I remember when the fries showed up on campus. Several of us wondered what they were thinking. We thought about creating a large cardboard french fry container to put around it, but someone else beat us to it. It was fun to see students build a huge snow hamburger next to the fries last year. Things like this get the museum director and art faculty all excited, because whenever anyone even talks about a piece of art, whether positively or negatively, they feel like they have contributed to society by starting the conversation.

Harmless pranks and common experiences create a sense of community on a college campus. Interesting local news in the local newspaper also creates a sense of community. I subscribe to the local paper, in spite of the looks I get from people when I explain that I, a person under 60 years old, choose to actually pay for someone to deliver a physical paper to my house, because of the tangible connection to the community.
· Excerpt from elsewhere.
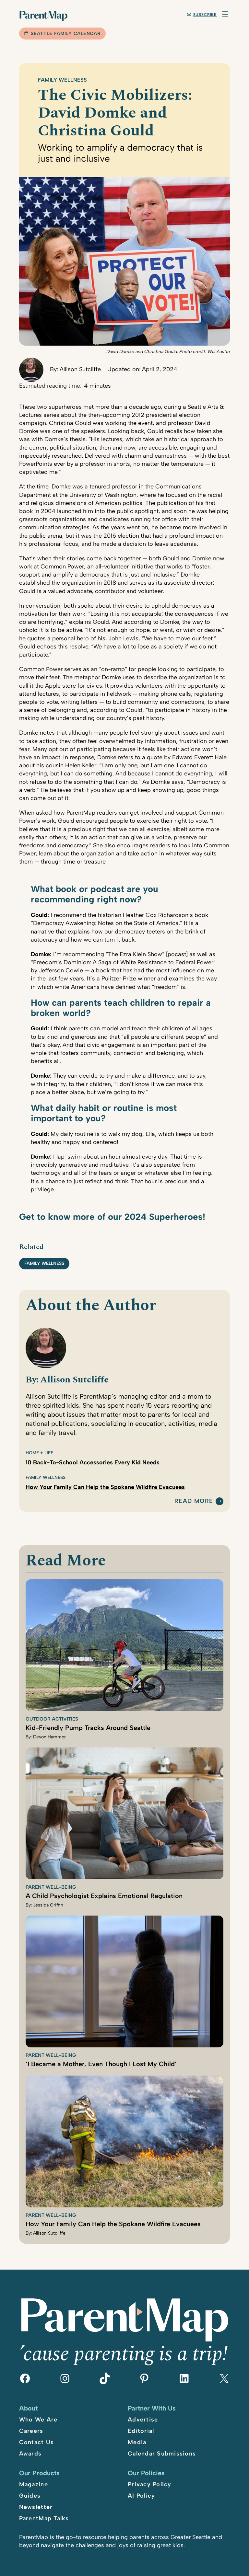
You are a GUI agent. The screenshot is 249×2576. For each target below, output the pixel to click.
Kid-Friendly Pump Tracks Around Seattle (88, 1728)
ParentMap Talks (44, 2518)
I skip past most of the stories on foreign wars and the like, since I get my fill of that kind of news through Facebook, Twitter, and other online sources. I love the letters to the editor. I was intrigued by a random picture of my neighbor changing a light bulb in front of his house for no real reason. (There was a reason to change the bulb, I'm sure, just not much of a reason to put the picture in the paper.) I enjoy learning about some of the local lore, having not grown up here locally, yet having lived in Logan for longer than I've lived anywhere else.

Simple things make a community. Not just one simple thing but many. One big thing has the potential to bring people together, but it takes the simple things to keep it going. So what communities are you a part of and how do you know you are?